Question

A particular manufacturing design requires a shaft with a diameter between 23.92 and 24.018 mm. The manufacturing process yields shafts with diameters normally distributed, with a mean of 24.003 and standard deviation of .006.
a) for this process what is the proportion of shafts with a diameter between of 23.92 and 24.00 mm.
b) The probability that the shaft is acceptable is ___
c) The diameter that will be exceeded by only .5% of shafts is __

Answer 1

Answer:

(a) More than 30.85%

(b) More than 99.38%

(c) Diameter that will be exceeded by only 0.5% of shafts is 24.018 mm.

Step-by-step explanation:

We are given that the manufacturing process yields shafts with diameters normally distributed, with a mean of 24.003 and standard deviation of .006.

Let X = shafts with diameters

So, X ~ N($\mu=24.003,\sigma^{2} = 0.006^{2}$)

The z score probability distribution is given by;

          Z = $\frac{X-\mu}{\sigma}$ ~ N(0,1)

(a) Probability that the proportion of shafts with a diameter between 23.92 and 24.00 mm = P(23.92 mm < X < 24 mm)

   P(23.92 < X < 24) = P(X < 24) - P(X $\leq$ 23.92)

   P(X < 24) = P( $\frac{X-\mu}{\sigma}$ < $\frac{24-24.003}{0.006}$ ) = P(Z < -0.5) = 1 - P(Z $\leq$ 0.5)

                                                     = 1 - 0.69146 = 0.30854

   P(X $\leq$ 23.92) = P( $\frac{X-\mu}{\sigma}$ $\leq$ $\frac{23.92-24.003}{0.006}$ ) = P(Z $\leq$ -13.83) = P(Z $\geq$ 13.83)

                                                                                        = Less than 0.0005%

Therefore, P(23.92 < X < 24) = 0.30854 -  Less than 0.0005% = More than 0.308535 or More than 30.85%

(a) Probability that the shaft is acceptable = P(23.92 mm < X < 24.018 mm)

   P(23.92 < X < 24.018) = P(X < 24.018) - P(X $\leq$ 23.92)

   P(X < 24.018) = P( $\frac{X-\mu}{\sigma}$ < $\frac{24.018-24.003}{0.006}$ ) = P(Z < 2.5) = 0.99379

   P(X $\leq$ 23.92) = P( $\frac{X-\mu}{\sigma}$ $\leq$ $\frac{23.92-24.003}{0.006}$ ) = P(Z $\leq$ -13.83) = P(Z $\geq$ 13.83)

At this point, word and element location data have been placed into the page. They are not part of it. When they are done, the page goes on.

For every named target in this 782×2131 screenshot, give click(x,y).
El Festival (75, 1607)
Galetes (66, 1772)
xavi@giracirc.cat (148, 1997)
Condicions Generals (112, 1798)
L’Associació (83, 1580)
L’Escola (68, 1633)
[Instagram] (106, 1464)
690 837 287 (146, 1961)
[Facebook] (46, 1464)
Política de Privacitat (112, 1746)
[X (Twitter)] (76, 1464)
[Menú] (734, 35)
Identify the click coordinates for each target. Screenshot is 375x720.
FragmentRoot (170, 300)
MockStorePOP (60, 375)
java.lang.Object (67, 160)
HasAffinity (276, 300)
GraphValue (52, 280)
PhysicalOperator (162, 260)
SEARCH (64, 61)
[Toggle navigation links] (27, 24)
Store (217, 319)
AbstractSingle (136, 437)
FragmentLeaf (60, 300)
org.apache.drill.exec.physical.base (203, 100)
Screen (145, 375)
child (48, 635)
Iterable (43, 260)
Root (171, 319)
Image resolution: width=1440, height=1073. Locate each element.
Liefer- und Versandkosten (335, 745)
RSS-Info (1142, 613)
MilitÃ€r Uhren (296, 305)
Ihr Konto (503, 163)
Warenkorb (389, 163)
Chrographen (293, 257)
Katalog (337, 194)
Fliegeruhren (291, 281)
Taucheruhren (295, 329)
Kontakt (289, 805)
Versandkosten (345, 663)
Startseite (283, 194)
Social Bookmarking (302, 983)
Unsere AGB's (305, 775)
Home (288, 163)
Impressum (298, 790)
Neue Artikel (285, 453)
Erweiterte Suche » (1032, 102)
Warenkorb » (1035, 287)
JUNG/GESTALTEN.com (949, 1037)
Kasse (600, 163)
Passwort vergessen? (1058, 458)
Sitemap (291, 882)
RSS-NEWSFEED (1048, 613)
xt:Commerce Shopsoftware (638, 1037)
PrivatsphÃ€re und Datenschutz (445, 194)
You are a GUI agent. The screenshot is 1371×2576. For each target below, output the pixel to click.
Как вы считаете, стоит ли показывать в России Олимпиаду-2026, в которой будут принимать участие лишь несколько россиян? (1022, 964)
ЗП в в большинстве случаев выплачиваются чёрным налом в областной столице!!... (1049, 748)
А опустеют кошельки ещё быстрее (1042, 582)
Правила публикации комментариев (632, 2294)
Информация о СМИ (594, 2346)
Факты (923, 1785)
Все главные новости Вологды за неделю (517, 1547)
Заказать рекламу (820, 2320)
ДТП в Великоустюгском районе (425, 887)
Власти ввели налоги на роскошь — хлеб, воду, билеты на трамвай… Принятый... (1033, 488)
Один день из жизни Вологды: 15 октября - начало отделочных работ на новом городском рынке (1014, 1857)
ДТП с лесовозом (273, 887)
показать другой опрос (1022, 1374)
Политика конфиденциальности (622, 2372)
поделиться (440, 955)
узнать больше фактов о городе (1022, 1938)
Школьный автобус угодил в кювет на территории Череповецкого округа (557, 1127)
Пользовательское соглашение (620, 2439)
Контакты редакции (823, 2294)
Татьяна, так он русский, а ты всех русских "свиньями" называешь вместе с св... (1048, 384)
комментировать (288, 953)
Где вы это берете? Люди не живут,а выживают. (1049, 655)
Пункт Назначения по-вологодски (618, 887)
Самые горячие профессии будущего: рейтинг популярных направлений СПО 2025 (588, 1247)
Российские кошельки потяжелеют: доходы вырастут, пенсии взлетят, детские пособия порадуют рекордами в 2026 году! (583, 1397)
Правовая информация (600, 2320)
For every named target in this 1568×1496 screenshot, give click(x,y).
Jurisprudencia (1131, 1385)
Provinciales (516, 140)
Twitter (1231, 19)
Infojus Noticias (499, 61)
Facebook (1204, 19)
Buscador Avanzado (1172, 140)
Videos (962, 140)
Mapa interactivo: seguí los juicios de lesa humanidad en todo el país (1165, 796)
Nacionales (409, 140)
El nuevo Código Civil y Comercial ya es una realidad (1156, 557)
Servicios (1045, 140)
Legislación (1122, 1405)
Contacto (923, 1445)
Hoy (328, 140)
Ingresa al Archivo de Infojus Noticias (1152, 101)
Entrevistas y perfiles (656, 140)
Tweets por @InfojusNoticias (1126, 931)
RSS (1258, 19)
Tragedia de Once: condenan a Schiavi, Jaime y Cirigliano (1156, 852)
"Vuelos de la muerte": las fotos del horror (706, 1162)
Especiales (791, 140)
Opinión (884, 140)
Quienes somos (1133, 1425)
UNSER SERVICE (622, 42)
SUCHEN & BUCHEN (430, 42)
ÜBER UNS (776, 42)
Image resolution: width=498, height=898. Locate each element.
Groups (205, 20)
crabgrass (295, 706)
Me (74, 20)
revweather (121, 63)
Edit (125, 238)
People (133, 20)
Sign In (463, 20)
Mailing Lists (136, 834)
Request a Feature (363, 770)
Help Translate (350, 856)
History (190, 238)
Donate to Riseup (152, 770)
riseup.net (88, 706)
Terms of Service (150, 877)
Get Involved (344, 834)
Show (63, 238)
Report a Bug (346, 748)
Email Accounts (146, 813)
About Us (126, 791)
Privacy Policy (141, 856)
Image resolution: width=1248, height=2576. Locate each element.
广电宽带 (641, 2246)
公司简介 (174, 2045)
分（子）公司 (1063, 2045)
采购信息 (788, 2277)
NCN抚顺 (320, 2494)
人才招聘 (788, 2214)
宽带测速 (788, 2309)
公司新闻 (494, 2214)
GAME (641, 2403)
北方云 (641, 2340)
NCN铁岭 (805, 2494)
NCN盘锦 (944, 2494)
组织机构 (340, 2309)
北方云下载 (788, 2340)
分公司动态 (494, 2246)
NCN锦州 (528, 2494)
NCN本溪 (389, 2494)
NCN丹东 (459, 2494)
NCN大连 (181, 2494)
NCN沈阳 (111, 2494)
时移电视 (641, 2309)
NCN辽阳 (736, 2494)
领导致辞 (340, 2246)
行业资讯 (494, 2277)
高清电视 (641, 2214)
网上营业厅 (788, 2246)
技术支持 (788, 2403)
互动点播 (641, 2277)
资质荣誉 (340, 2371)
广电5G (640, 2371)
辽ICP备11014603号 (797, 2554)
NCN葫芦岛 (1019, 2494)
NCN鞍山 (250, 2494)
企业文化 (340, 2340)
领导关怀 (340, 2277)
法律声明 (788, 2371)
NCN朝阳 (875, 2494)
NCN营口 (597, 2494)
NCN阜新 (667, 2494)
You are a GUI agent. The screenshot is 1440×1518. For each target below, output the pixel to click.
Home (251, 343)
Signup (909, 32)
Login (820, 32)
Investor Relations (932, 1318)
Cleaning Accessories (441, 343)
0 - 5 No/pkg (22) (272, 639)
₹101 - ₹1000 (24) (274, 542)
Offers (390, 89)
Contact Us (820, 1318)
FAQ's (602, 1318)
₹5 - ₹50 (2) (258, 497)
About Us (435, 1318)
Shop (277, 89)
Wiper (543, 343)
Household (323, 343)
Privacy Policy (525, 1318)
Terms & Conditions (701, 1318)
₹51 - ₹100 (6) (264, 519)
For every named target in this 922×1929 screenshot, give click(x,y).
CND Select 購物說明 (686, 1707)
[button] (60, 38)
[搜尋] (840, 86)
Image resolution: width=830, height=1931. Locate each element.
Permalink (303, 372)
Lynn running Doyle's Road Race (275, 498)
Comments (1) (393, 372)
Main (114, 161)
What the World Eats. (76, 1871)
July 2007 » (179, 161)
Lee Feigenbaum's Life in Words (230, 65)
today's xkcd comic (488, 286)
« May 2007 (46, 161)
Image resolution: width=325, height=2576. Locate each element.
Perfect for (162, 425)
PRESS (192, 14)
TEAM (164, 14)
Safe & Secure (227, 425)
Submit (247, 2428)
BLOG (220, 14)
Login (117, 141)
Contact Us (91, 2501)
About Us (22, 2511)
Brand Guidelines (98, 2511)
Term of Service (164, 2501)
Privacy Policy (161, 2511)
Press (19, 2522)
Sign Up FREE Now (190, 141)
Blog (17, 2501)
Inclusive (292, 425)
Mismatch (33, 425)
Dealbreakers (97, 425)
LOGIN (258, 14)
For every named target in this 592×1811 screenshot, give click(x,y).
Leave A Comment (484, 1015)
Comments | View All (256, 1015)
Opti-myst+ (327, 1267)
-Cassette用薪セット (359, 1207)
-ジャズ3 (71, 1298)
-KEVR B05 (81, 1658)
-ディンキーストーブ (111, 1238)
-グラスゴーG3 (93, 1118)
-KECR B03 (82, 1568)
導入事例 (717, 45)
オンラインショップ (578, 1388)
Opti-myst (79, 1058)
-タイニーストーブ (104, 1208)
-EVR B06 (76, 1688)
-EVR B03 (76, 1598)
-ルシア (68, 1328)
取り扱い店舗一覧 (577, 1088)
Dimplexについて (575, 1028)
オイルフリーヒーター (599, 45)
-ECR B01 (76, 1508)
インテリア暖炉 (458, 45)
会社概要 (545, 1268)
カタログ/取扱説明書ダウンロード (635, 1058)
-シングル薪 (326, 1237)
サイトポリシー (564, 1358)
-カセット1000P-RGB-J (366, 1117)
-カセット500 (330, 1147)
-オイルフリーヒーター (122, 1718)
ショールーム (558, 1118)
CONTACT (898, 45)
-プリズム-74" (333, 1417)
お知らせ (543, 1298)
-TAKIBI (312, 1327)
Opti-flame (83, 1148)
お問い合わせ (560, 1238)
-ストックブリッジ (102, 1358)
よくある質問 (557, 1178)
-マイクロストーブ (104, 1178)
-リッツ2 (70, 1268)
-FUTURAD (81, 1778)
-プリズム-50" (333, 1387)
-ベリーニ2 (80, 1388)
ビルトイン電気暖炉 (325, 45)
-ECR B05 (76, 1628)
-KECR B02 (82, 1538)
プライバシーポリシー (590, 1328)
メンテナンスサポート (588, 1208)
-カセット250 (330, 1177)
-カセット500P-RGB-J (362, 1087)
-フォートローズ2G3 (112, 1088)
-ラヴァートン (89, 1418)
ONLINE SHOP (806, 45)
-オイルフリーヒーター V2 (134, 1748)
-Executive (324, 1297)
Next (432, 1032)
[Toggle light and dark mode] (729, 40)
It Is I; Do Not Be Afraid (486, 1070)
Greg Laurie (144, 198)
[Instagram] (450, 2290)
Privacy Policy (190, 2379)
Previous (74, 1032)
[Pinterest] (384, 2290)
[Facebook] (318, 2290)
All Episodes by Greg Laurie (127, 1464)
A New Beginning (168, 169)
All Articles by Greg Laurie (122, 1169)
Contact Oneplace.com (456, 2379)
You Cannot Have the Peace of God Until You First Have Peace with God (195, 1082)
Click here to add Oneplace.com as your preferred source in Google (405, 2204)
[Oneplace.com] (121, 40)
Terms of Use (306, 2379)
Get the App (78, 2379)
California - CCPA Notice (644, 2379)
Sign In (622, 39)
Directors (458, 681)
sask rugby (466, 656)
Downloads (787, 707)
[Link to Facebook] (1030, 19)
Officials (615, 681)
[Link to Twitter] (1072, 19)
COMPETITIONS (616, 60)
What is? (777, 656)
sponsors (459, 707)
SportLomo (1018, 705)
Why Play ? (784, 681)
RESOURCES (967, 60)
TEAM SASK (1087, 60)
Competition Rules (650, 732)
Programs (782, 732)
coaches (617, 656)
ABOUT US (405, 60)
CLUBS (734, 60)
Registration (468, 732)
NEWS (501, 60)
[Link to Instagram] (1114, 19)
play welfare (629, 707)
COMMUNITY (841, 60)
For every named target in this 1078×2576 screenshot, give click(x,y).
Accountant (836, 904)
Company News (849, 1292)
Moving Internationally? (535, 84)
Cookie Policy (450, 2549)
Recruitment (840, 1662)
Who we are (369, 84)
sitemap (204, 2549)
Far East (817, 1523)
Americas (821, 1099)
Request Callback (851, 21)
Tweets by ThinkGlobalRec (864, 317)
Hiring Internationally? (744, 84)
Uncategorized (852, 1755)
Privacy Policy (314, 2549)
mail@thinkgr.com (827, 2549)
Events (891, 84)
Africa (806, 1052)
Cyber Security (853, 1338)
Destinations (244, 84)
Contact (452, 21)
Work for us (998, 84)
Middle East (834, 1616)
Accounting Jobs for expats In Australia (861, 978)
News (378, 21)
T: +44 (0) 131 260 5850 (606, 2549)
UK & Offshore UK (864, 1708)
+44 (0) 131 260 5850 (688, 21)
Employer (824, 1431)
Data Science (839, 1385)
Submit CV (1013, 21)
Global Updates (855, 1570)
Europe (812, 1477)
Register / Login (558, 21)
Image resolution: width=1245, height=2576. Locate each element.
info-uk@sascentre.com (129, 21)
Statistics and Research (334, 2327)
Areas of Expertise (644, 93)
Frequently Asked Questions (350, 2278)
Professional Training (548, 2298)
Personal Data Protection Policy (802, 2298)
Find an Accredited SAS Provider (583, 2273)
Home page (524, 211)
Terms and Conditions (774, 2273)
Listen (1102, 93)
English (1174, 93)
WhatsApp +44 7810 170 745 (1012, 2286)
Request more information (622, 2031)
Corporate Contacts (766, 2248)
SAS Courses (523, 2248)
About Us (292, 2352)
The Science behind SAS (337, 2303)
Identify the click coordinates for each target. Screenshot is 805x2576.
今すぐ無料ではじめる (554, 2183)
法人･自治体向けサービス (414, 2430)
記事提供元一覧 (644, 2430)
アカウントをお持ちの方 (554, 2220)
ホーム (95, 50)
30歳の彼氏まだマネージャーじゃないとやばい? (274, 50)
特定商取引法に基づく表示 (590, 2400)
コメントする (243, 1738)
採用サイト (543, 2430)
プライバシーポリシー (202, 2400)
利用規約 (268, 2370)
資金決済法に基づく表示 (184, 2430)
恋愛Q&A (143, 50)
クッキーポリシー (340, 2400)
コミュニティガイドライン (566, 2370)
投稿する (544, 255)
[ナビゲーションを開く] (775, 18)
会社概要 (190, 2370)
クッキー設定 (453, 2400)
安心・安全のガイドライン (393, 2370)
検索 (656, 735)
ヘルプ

                                                                                        = Less than 0.0005%

Therefore, P(23.92 < X < 24.018) = 0.99379 -  Less than 0.0005% = More than 0.993785 or More than 99.38%

(c) We have to find the diameter that will be exceed by only 0.5% of shafts, which means ;

   P(X > x) = 0.005

   P( $\frac{X-\mu}{\sigma}$ > $\frac{x-24.003}{0.006}$ ) = 0.005

    P(Z > $\frac{x-24.003}{0.006}$ ) = 0.005

Now in the z table the critical value of X which have an area greater than 0.005 is 2.5758, i.e.;

          $\frac{x-24.003}{0.006}$  = 2.5758

      $x$ - 24.003 = $2.5758 \times 0.006$

                    $x$  = 24.003 + 0.01545 = 24.018 ≈ 24

So, the diameter that will be exceeded by only 0.5% of shafts is 24.018 mm.